Hospital chiefs ease Welwyn Hatfield residents' cladding fears
PUBLISHED: 12:09 10 July 2017 | UPDATED: 13:04 10 July 2017
Bosses at the Lister and New QEII hospitals have moved to reassure residents that cladding on their buildings is safe.
Last month’s Grenfell Tower tragedy sparked fears nationwide after it emerged that the building’s cladding failed to meet fire safety regulations.
Councils have since been urged to submit high-rise samples to the Government, but it is understood that other buildings such as hospitals are also being assessed.
A North East Herts NHS Trust spokesman said: “With regard to the Lister, independent inspections undertaken to date on the Lister tower block’s main cladding deem it to pose a low risk.
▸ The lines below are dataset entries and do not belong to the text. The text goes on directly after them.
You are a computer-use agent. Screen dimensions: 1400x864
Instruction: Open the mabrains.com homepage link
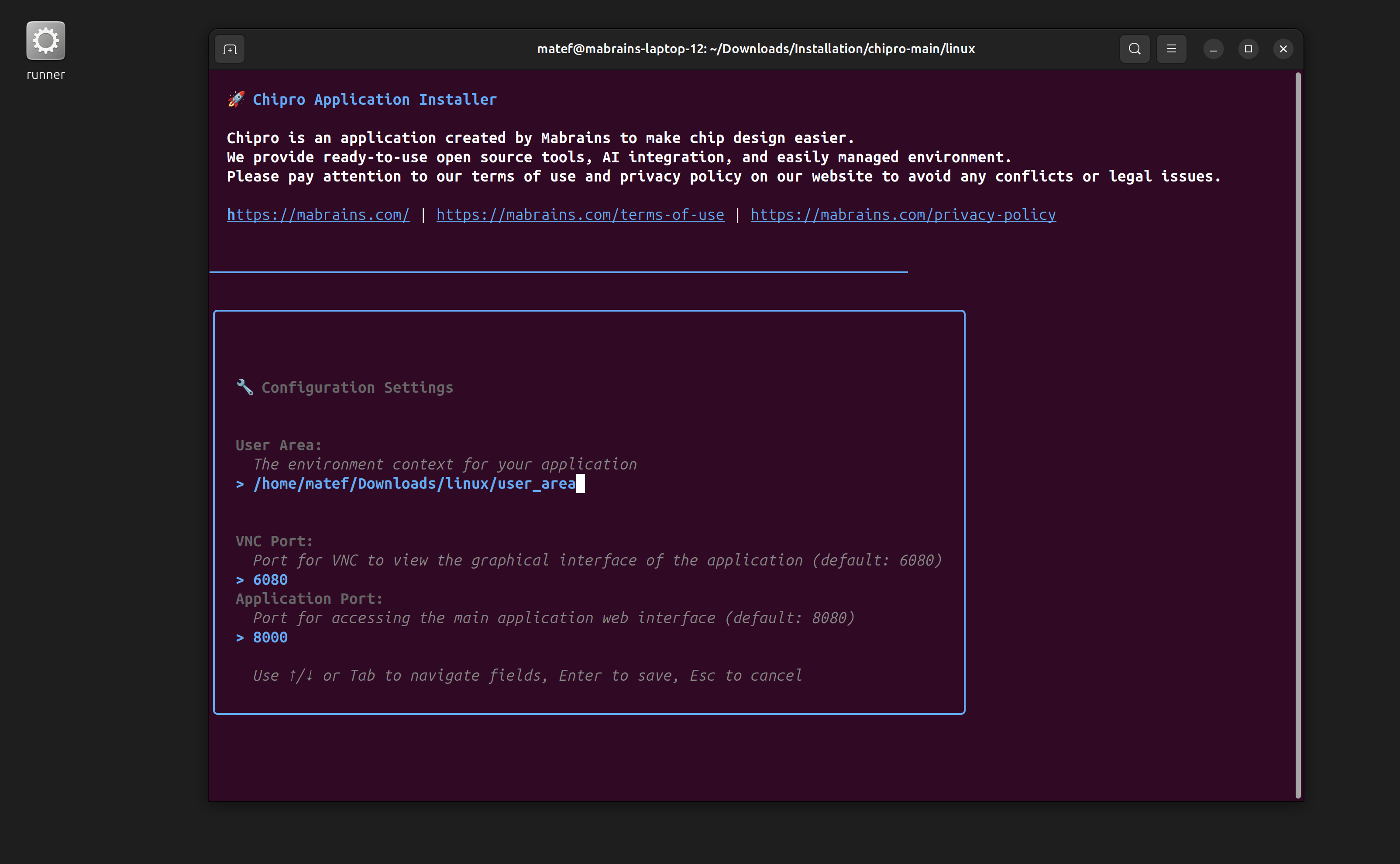[318, 215]
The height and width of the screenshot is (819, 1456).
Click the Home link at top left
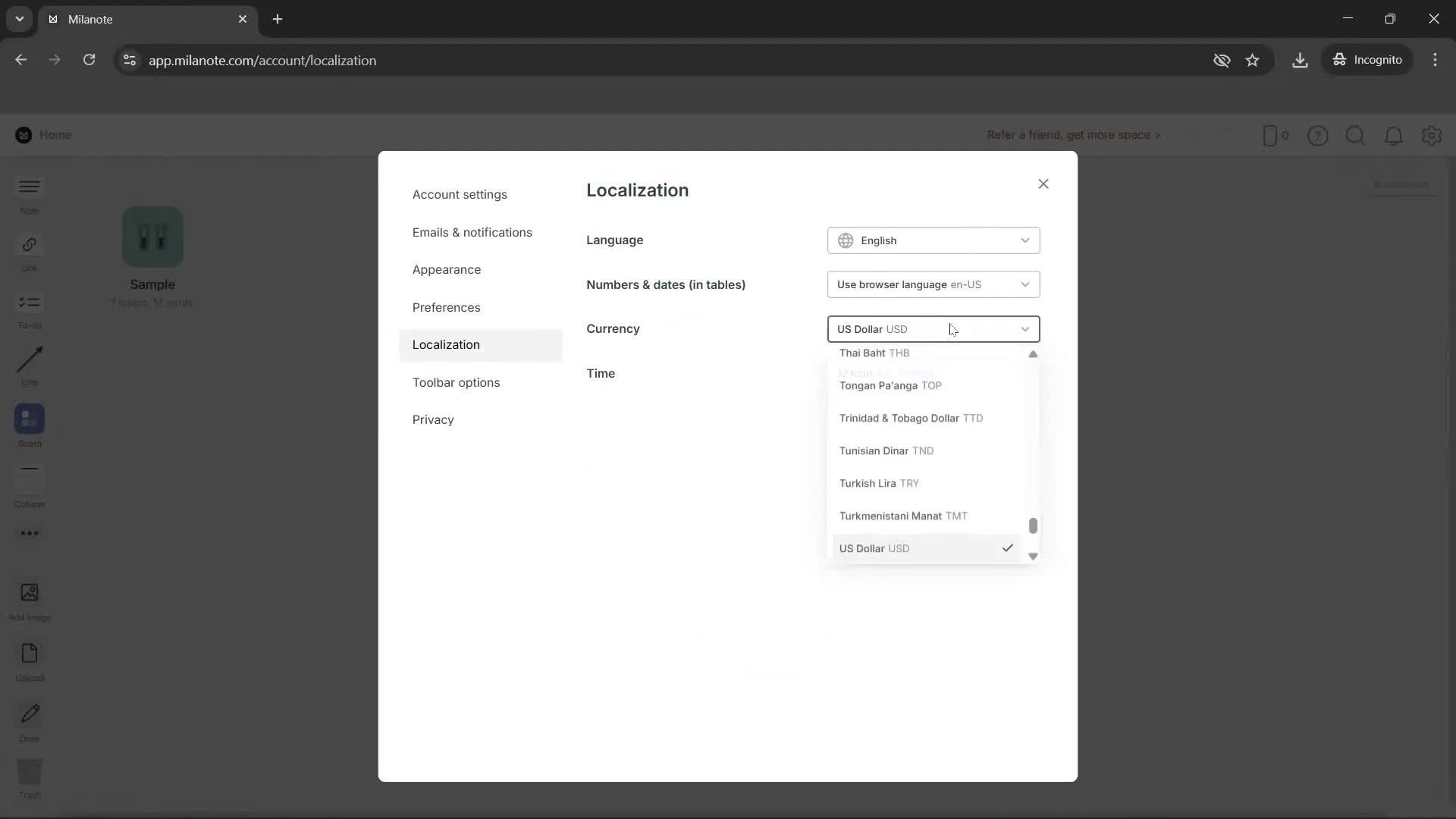coord(57,135)
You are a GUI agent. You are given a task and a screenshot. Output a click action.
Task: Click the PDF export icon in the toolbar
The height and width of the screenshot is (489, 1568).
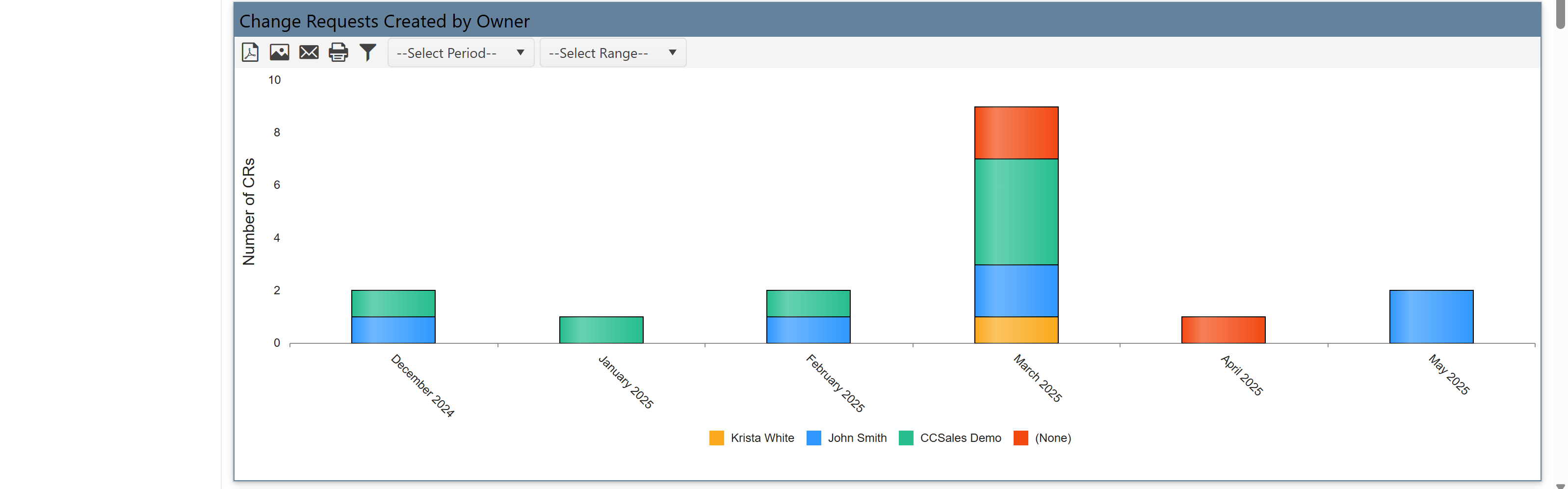coord(250,53)
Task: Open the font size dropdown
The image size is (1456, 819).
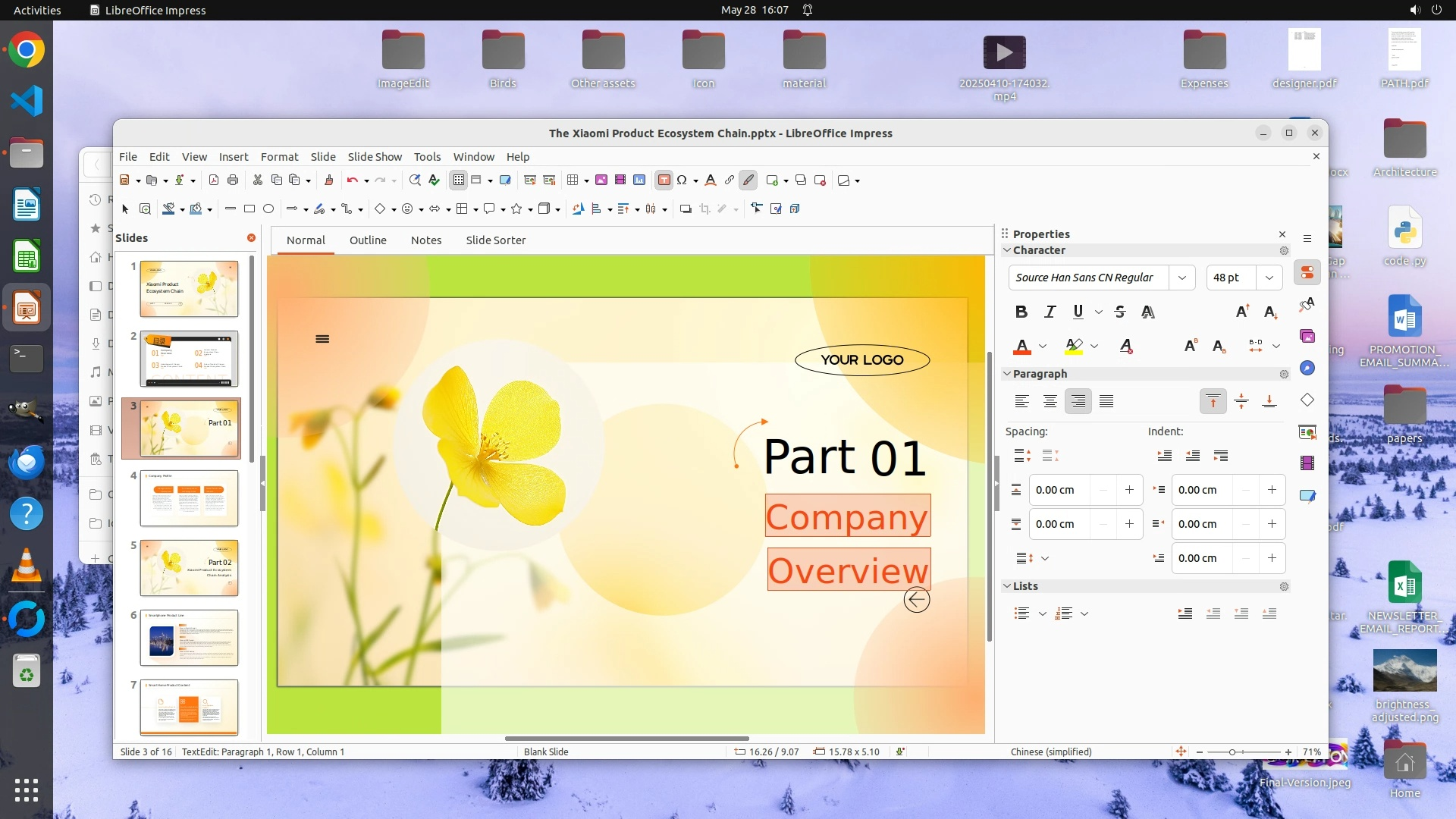Action: pos(1269,278)
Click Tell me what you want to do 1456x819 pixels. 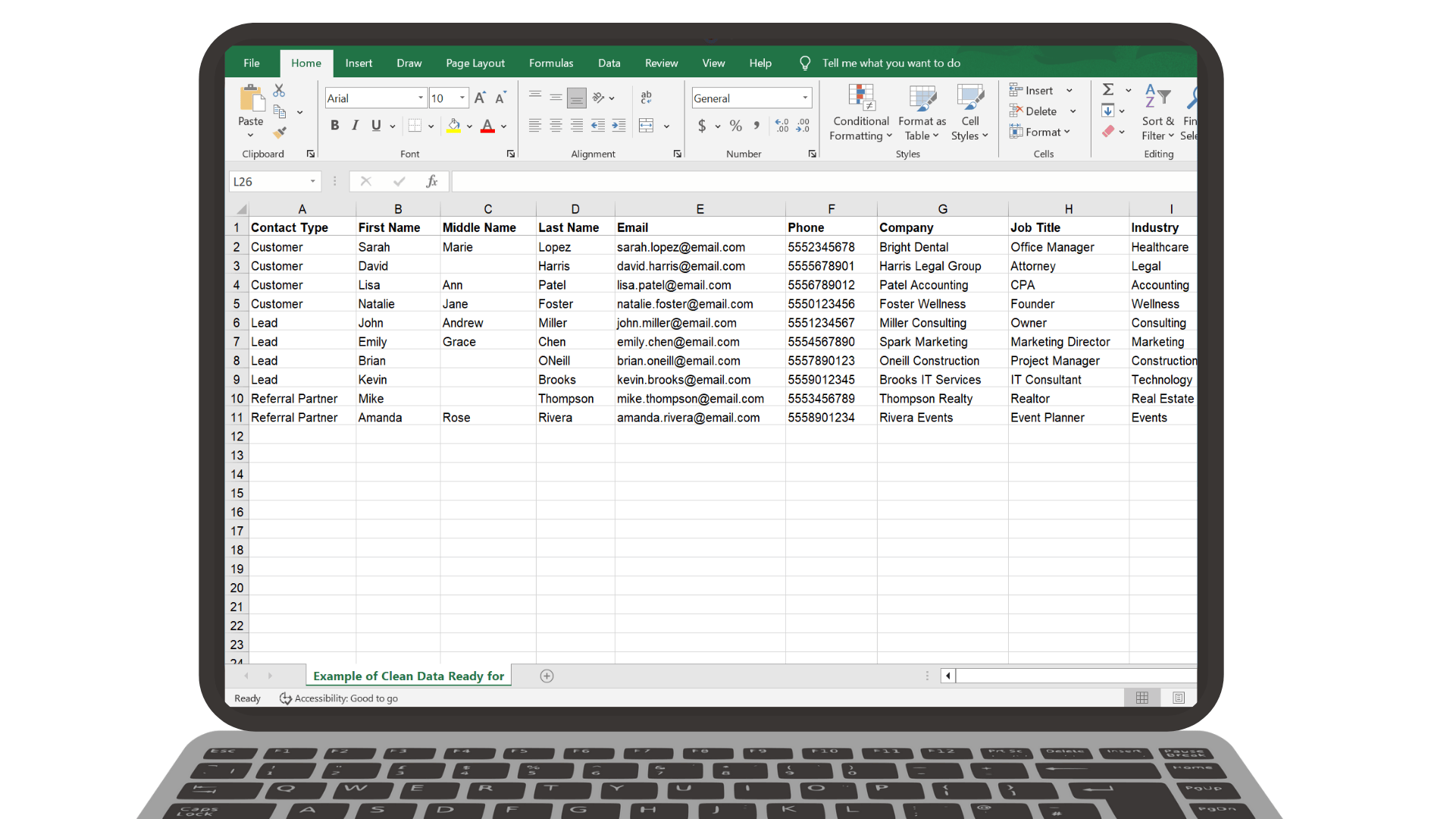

“Work is now getting underway between the trust, local fire service and the Government’s testing laboratories to agree what next steps may be required.”
He also confirmed the 14-story building has five staircases as means of escape, as well as a top level alarm system, sprinklers, emergency lighting and fire extinguishers on all floors.
A spokeswoman for the Community Health Partnerships, which officially runs the WGC’s New QEII, said: “Our buildings are modern with the majority being low-rise (lower than five storeys), which have multiple fire escapes and the necessary fire evacuation equipment for less able patients.
“The QEII building does have cladding, made primarily of terracotta which is not the same combustible material as that of Grenfell Towers. As such, it is not currently required to be removed or sent for testing.”